Tuesday, October 12, 2010

Pro- abortion attack on the right to conscientious objection in the Council of Europe was a ‘bridge too far’


We reported last Thursday on the victory in the Council of Europe in respect of the protection of the right to conscientious objection. We now report more fully on the issues as set out by the European Centre for Law and Justice (ECLJ)

On October 7th, The McCafferty Report on “WOMEN’S ACCESS TO LAWFUL MEDICAL CARE: THE PROBLEM OF UNREGULATED USE OF CONSCIENTIOUS OBJECTION” was submitted for debate and vote by the Parliamentary Assembly of the Council of Europe.

In a historic reversal, the resolution proposal was entirely replaced by a new text which affirms, defends and promotes the right to conscientious objection of medical staff. Even the title of the resolution has been changed into “The right to conscientious objection in lawful medical care”.

According to a statement by ECLJ Director Grégor Puppinck
“The Council of Europe reaffirms the fundamental value of human conscience, and of liberty in the face of attempts at ideological manipulation of science and of medicine,”
“The McCafferty’s Report was an aberration and we are delighted that a large majority of deputies are poised to defend the values on which the Council is founded: respect of liberty, of conscience and of life. Independence of science and of medicine is also an essential value at the heart of democracies. ”
Here are the principal points of the new resolution that's been adopted: The resolution
- affirms, defends and promotes the right to conscientious objection of medical staff.
- It applies not only to doctors but to all the staff engaged directly or indirectly in an act or a procedure of abortion, euthanasia, etc.
- It also applies to institutions, hospitals and clinics, both private and public. (The McCafferty Report encouraged denominational hospitals to provide abortion)
- It also protects medical professionals from discrimination and pressure.

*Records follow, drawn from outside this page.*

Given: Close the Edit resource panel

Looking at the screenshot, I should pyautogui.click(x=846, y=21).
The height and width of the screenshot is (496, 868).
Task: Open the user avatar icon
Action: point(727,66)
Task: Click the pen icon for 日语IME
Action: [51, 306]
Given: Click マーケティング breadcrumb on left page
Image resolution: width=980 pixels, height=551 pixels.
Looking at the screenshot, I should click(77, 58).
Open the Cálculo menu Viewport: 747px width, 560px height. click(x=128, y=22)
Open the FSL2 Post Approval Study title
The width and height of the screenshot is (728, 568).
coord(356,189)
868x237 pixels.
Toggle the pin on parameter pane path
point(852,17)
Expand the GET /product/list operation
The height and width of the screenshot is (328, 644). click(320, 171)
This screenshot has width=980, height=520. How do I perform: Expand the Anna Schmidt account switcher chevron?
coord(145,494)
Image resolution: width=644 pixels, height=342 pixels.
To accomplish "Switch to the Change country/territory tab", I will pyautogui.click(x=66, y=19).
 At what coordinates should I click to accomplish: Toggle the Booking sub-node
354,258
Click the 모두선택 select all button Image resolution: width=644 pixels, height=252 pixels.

One of the adopted amendments which reflects the tone of the new text is the following:
“No one hospital, institution or person may be subject to pressures, or be held liable or suffer discrimination of any kind for refusing to perform, allow or assist an abortion, miscarriage or induced euthanasia, or for refusing to perform any intervention to cause the death of foetus or an embryo, whatever the reasons.”
(Amendment 83)

Furthermore, the Assembly recognises that in the vast majority of European Member States, the regulation of conscientious objection does not pose any problems and, when necessary, the Assembly “invites Member States (…) to develop regulations (…) that guarantee the right to conscientious objection related to the proceedings in question.”

By adopting these amendments the Assembly is neither more nor less in line with the law in most democracies. (See the full text as adopted here and below)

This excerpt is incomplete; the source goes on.